Otherwise, focussing on yours logs and the fact that you have no disk space, that might be the reason for the other failures. I recommend to reduce your Compactor to 0 replicas, clean up your PVC and restart it.

anilreddyb commented 8 months ago

I executed the commands below, deleting the previous data. After some time, a new folder was generated, and the data within it was associated with the date range of October 12th to 16th. My inquiry is why the data specifically references the month of October. It's important to note that this data is already present in the S3 bucket. Since the deletion of the old data, the /data directory is now at 100% free, eliminating any disk space concerns. Therefore, it seems the issue is unrelated to disk space.

thanos tools bucket retention --objstore.config-file=/conf/objstore.yml thanos tools bucket cleanup --delete-delay=0s --objstore.config-file=/conf/objstore.yml

image

Is there a way to investigate why the data consistently points to the month of October, even after manually deleting the old data multiple times?

douglascamata commented 8 months ago

why the data consistently points to the month of October

I don't understand the question. What do you mean with "data consistently points"?

anilreddyb commented 8 months ago

@douglascamata, I removed the old data within the /data/compact/ folder. Subsequently, new folders are generated. When I examine the metadata.json file's min-time and max-time, it displays a timestamp from the month of October. My question is, why does it indicate October when the file was created today? The timestamp should reflect the current date and month if the file was generated today. If there's a retention period of the last 30 days, the metadata.json file should ideally show a timestamp within this timeframe. If it indicates October instead, there may be a configuration issue with the retention policy or data management process that needs to be addressed.

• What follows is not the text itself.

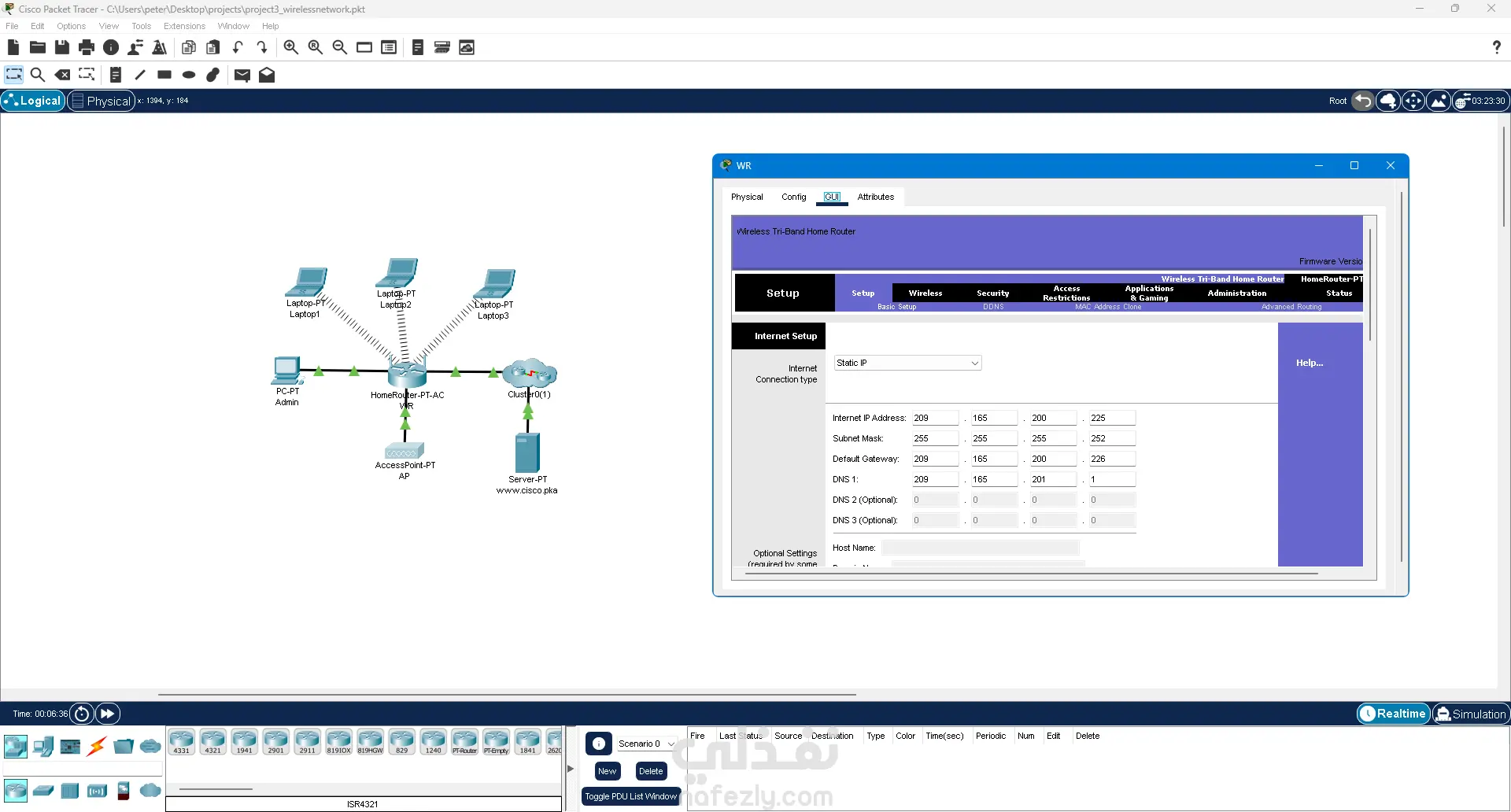Click the Toggle PDU List Window button
The height and width of the screenshot is (812, 1511).
point(630,796)
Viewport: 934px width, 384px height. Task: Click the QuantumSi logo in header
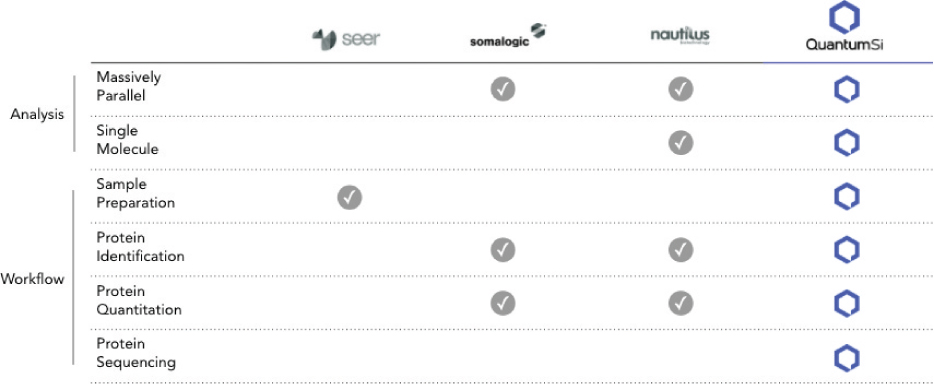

retentionResolutionRaw: 30d retentionResolution5m: 30d retentionResolution1h: 10y

douglascamata commented 8 months ago

There should be one metadata.json file per block you have in object storage, never only one (unless you only have 1 block, of course). And you are still keeping 10y of 1h-resolution data.

There's no issue that we are aware of with retention policy or data management.

douglascamata commented 8 months ago

You need to let the Compactor run and monitor its metrics to see wether it's working. Looking at the filesystem without deep understanding of how the Compactor works will only confuse you.